Anche la “quinta generazione” avrà in comune con quelle che l’hanno preceduta un fattore chiave: il rapporto con l’energia. Non solo per quanto riguarda i consumi, probabilmente in crescita (anche se non è detto che sia proprio così). Più in generale il 5G permetterà una convergenza sempre più stretta tra i due mondi. La nuova tecnologia — spiega Matteo Di Castelnuovo, Direttore del MaSem (Master in sustainability and energy management) all’Università Bocconi — sarà un “enabler”, un facilitatore di moltissime nuove funzioni. E permetterà la gestione di complessità di qualche ordine di grandezza superiori. Si pensi al sistema elettrico e a che cosa potrebbe permettere la capacità di raccogliere una massa enorme di dati e di veicolarli velocemente.
La parola chiave qui è “ottimizzazione”: poter gestire, ad esempio, un insieme frammentato e intermittente di impianti di generazione green, solare ed eolica, anche su base locale grazie all’elaborazione di dati meteorologici (nuvole, vento) ottenuti dai sensori posti sulle reti di trasmissione di Terna, o di altri distributori. Oppure poter dirottare l’energia prodotta in eccesso nelle ore assolate o ventose, e magari dirigerla verso la produzione di idrogeno. Ancora: sfruttare come riserva smart di energia le batterie delle auto del (futuro) parco di trasporto elettrico. Il sistema dell’energia e il sistema dei trasporti, sempre più elettrico, tenderanno a trasformarsi in un tutt’uno. E il 5G potrebbe permettere al sistema auto elettrica di essere più efficiente, ottimizzando non solo i percorsi ma anche i rifornimenti dalle colonnine di alimentazione.
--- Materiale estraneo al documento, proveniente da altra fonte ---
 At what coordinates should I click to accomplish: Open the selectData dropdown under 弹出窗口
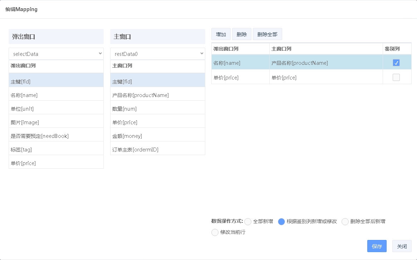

Quanto costerà tutto ciò in termini di consumi elettrici? A prima vista parecchio, anche se la tecnologia (e ancora una volta la possibilità di gestire sistemi complessi grazie alla mole dei dati raccolti e alla loro velocità di trasmissione) potrebbe essere la soluzione del problema. Secondo l’Iea, l’Internazional energy agency, l’impatto su consumi (e emissioni di gas serra) del 5G è ancora incerto. Attualmente, sostiene l’agenzia, un’antenna 5G consuma all’incirca tre volte più energia di quanto faccia un’antenna 4G. Ma miglioramenti tecnologici in atto, come la possibilità di adottare lo “sleep mode” (con il 4G non si poteva), o di dirigere il segnale direttamente verso il device interessato piuttosto che su un’area vasta come nel 4G (in gergo si chiama «Massive multiple input-multiple output») consentirebbero scatti di efficienza notevoli. Il gap di energia consumata in più potrebbe così ridursi al 25% entro il 2022, mentre i providers di infrastrutture di rete (come Ericsson, Cisco e altri) stimano che la quinta generazione mobile possa essere più efficiente da dieci a venti volte del 4G, a sua volta cinque volte più efficiente del 3G.
Problema risolto? Non proprio, se non si tiene in dovuta considerazione l’effetto rimbalzo, ovvero la probabile crescita della richiesta di dati, e quindi il maggior traffico. I Bit saranno più efficienti dal punto di vista dell’energia, ma saranno comunque molti, molti di più. Il traffico degli Internet provider nel periodo 2016-2019 è raddoppiato, dice l’Iea, e potrebbe farlo ancora entro il 2022. Le reti dati hanno consumato circa 250 Terawattora nel 2019 e anche con tutta la tecnologia disponibile potrebbero arrivare a 270 nel 2022. Si tratta dell’1% del consumo mondiale annuo di energia elettrica (e dell’85% della domanda di un Paese come l’Italia). Le incognite, per il sistema combinato 5G-energia, non si fermano però all’effetto rimbalzo. “Se il sistema diventa più complesso, più sofisticato e più ramificato risulterà anche più vulnerabile — fa notare Di Castelnuovo — e più esposto ai rischi di effetto domino. Un’extra protezione sarà necessaria”. Malgrado tutto, però, il futuro non può attendere.